> Exercise aim
Each line in the data must be reproduced as written, except for any picture.

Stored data
····················

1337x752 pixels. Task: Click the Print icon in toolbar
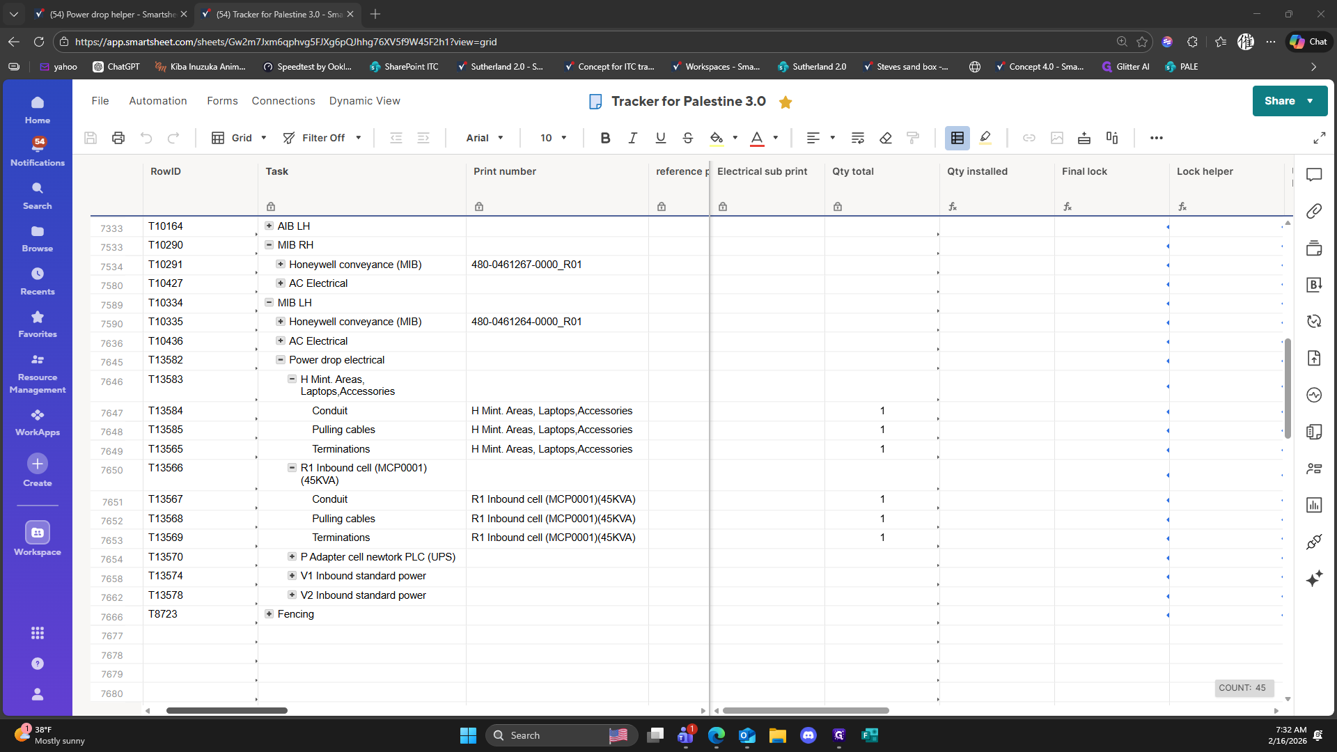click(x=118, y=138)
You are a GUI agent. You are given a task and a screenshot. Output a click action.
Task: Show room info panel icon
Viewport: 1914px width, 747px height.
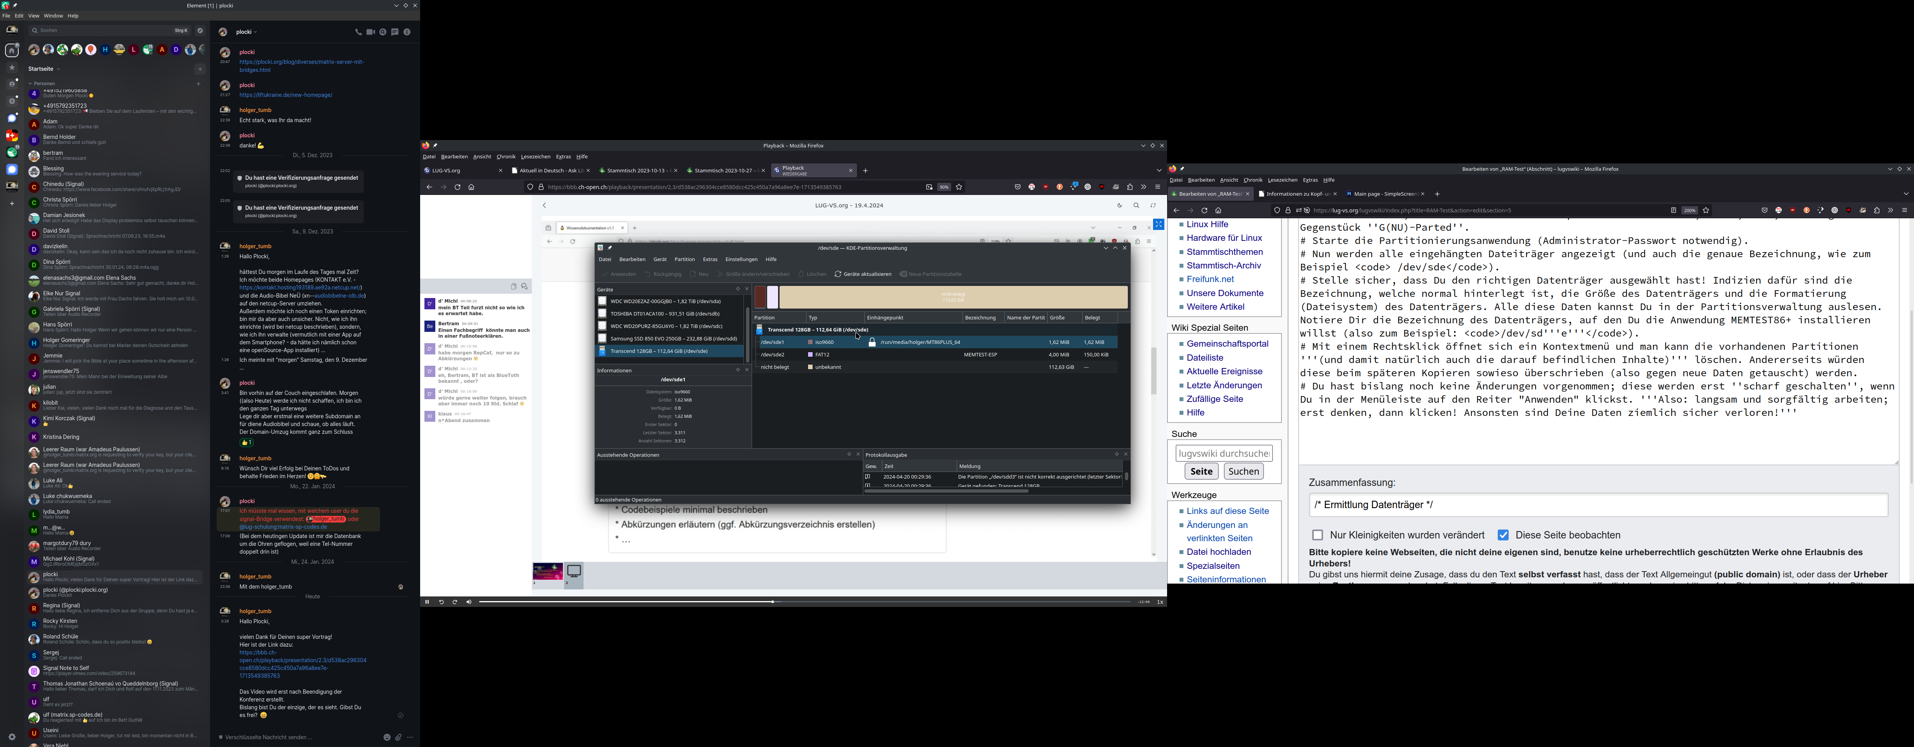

····················

> Solution to this task
1337x752 pixels. Task: Click the Print icon in toolbar
click(x=118, y=138)
You are a GUI agent. You are given a task and a screenshot. Output a click action.
Task: Show room info panel icon
Viewport: 1914px width, 747px height.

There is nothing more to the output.